#### Data under study:

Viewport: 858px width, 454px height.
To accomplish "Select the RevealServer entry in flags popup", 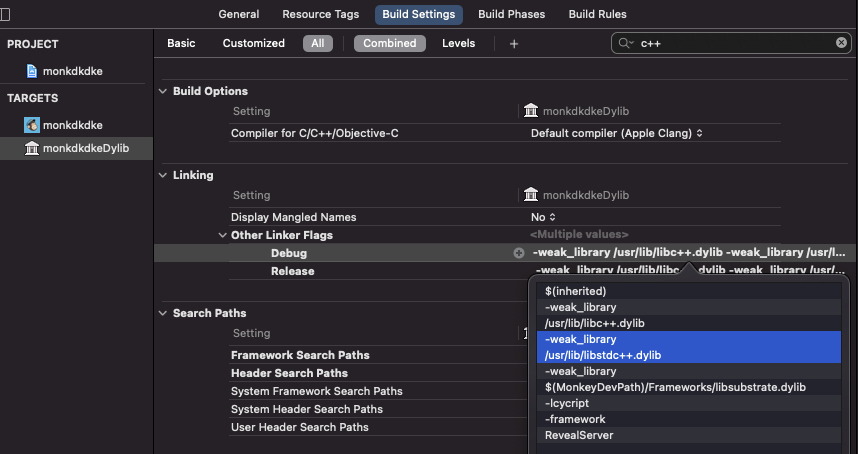I will coord(579,435).
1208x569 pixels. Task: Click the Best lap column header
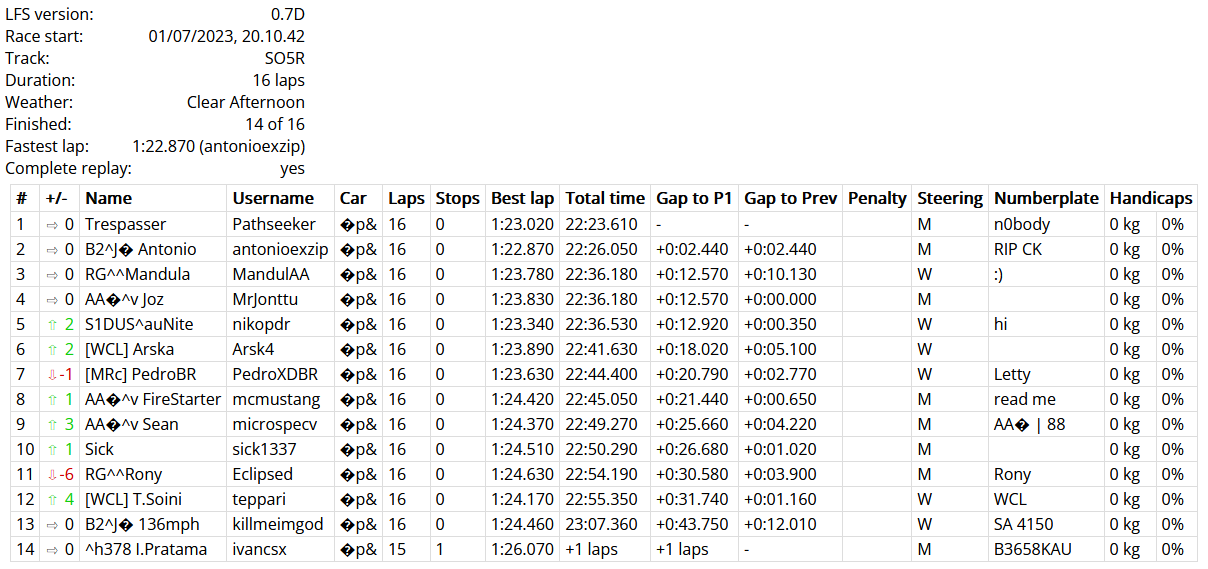point(522,198)
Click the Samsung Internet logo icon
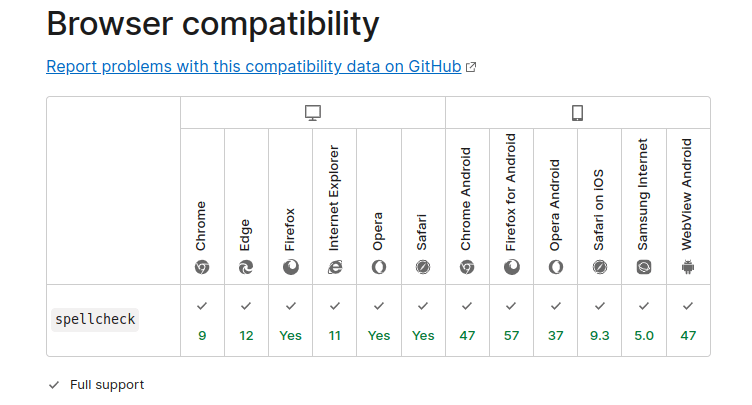752x405 pixels. tap(644, 267)
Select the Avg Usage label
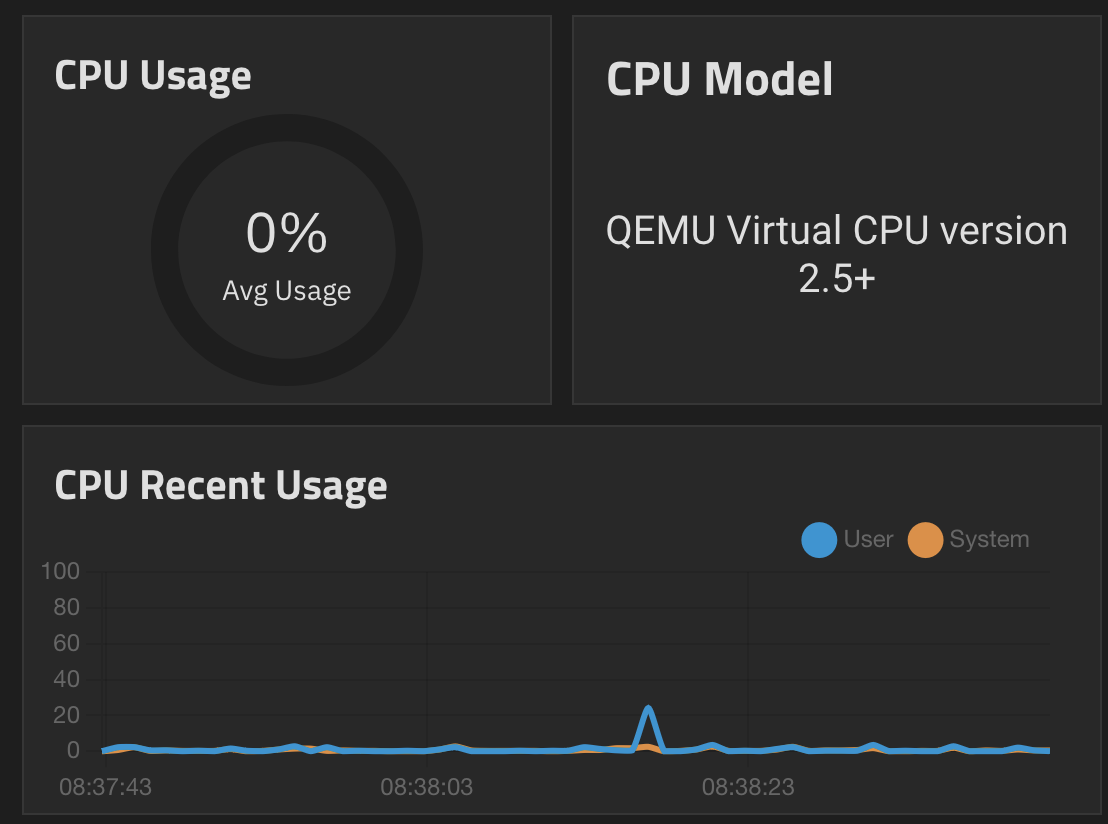This screenshot has width=1108, height=824. point(286,290)
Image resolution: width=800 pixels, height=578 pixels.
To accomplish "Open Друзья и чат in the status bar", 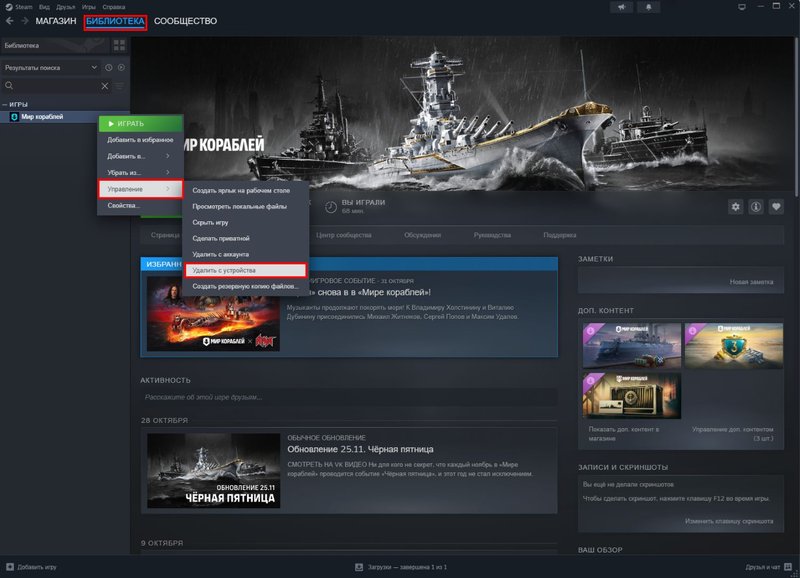I will [x=762, y=566].
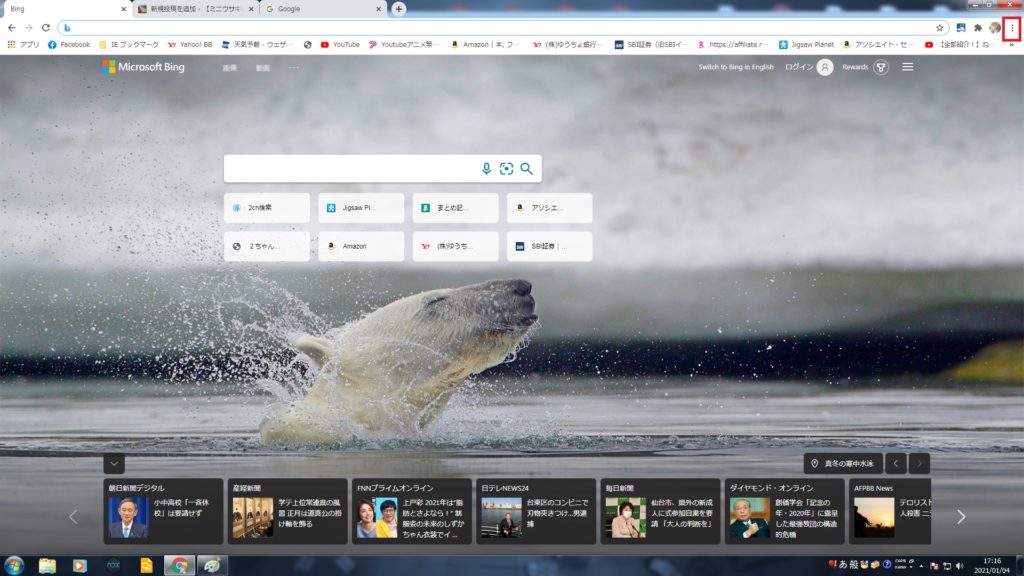The width and height of the screenshot is (1024, 576).
Task: Click the microphone voice search icon
Action: [487, 169]
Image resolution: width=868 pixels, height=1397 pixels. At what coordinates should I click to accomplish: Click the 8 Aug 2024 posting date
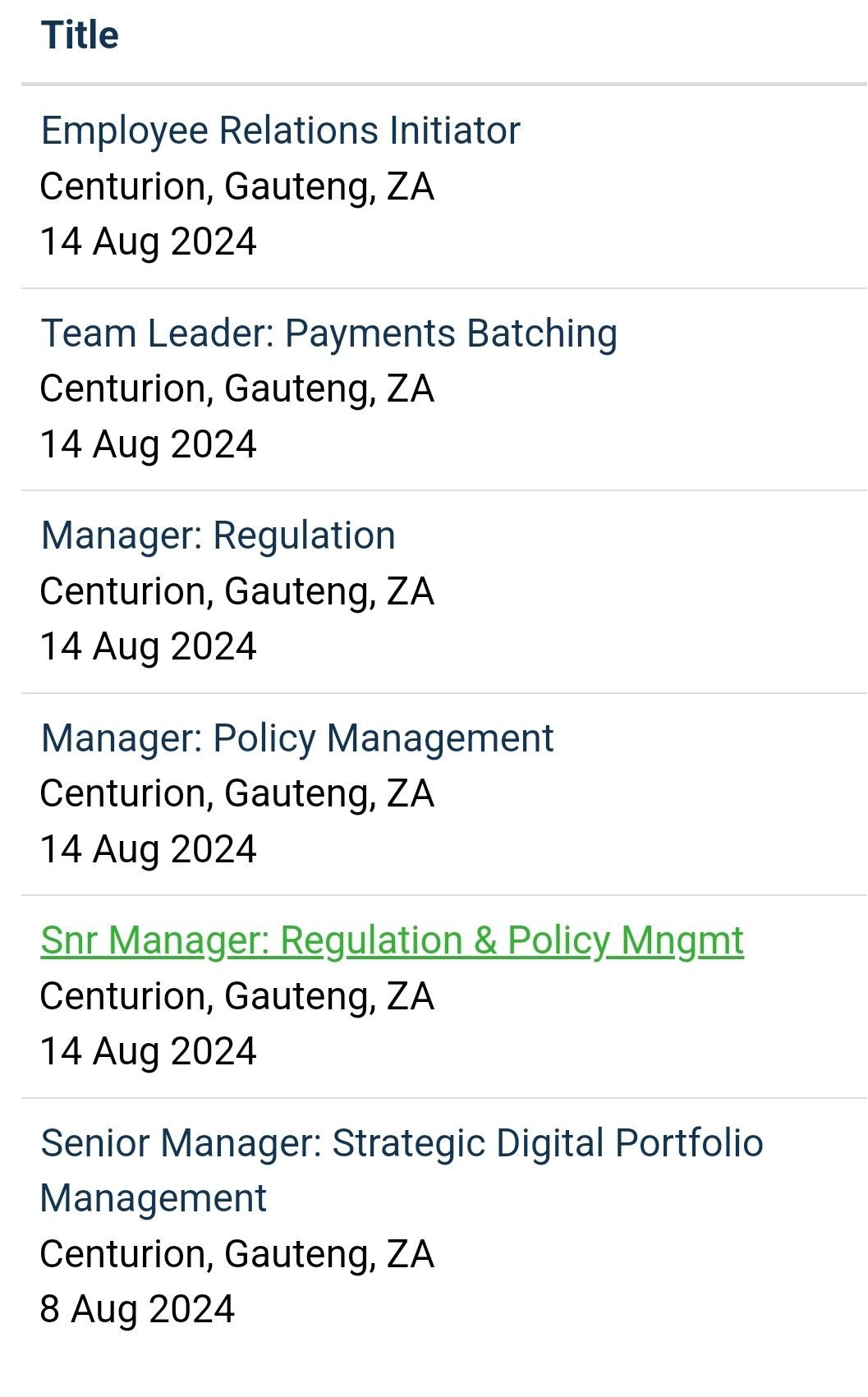pos(137,1309)
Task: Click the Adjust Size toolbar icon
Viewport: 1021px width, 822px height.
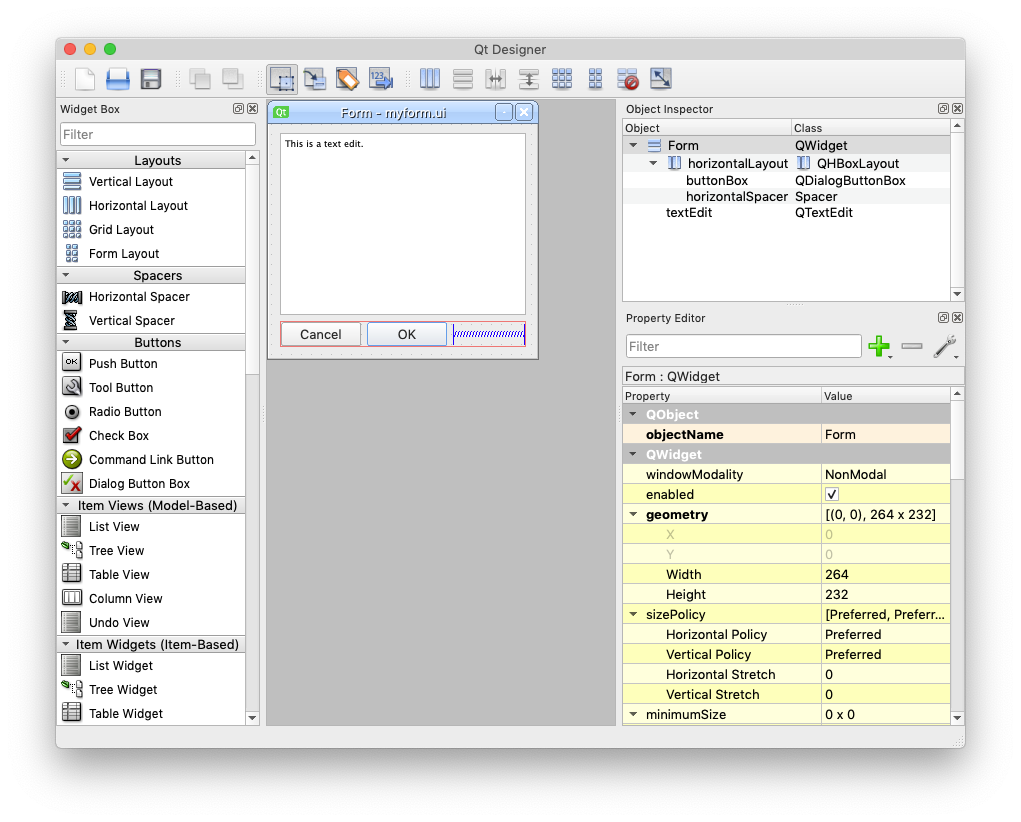Action: pyautogui.click(x=660, y=79)
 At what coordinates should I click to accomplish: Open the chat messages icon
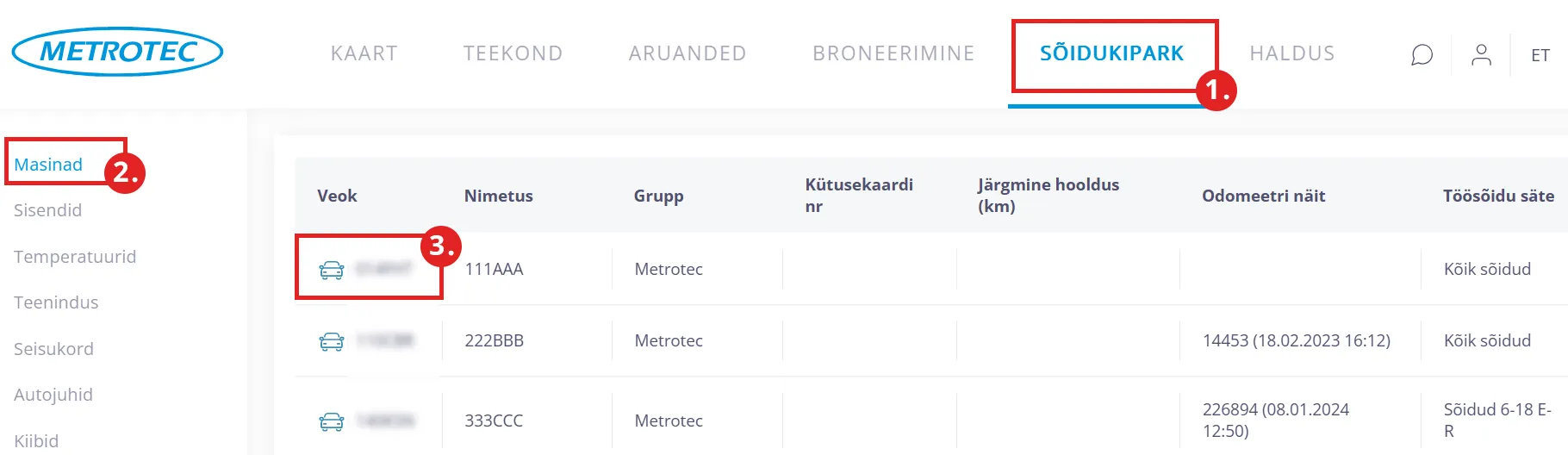[x=1422, y=55]
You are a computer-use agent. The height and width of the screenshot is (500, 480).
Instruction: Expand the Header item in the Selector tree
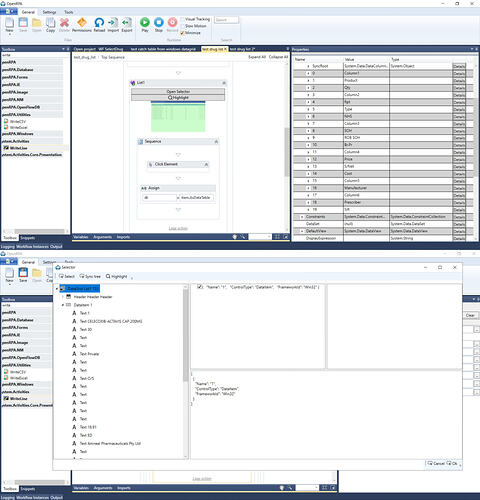click(x=62, y=297)
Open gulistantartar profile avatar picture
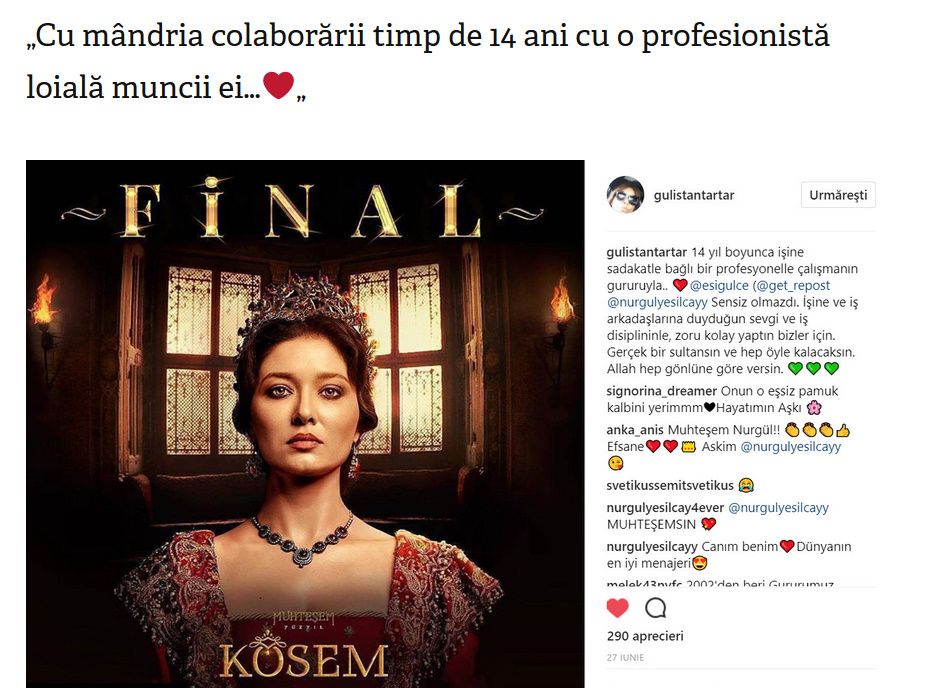Viewport: 930px width, 688px height. (625, 195)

#### About this task:
The output should be the lines from the one with "Task: Click the Adjust Size toolbar icon" through the end of the material above, both ends included, printed exactly and nothing else. Drop the pictures.

#### Output for this task:
Task: Click the Adjust Size toolbar icon
Viewport: 1021px width, 822px height.
Action: pyautogui.click(x=660, y=79)
 At what coordinates should I click to accomplish: Open the chat messages icon
[x=1422, y=55]
You are a computer-use agent. The height and width of the screenshot is (500, 480).
Instruction: Expand the Header item in the Selector tree
click(x=62, y=297)
Open gulistantartar profile avatar picture
Viewport: 930px width, 688px height. (625, 195)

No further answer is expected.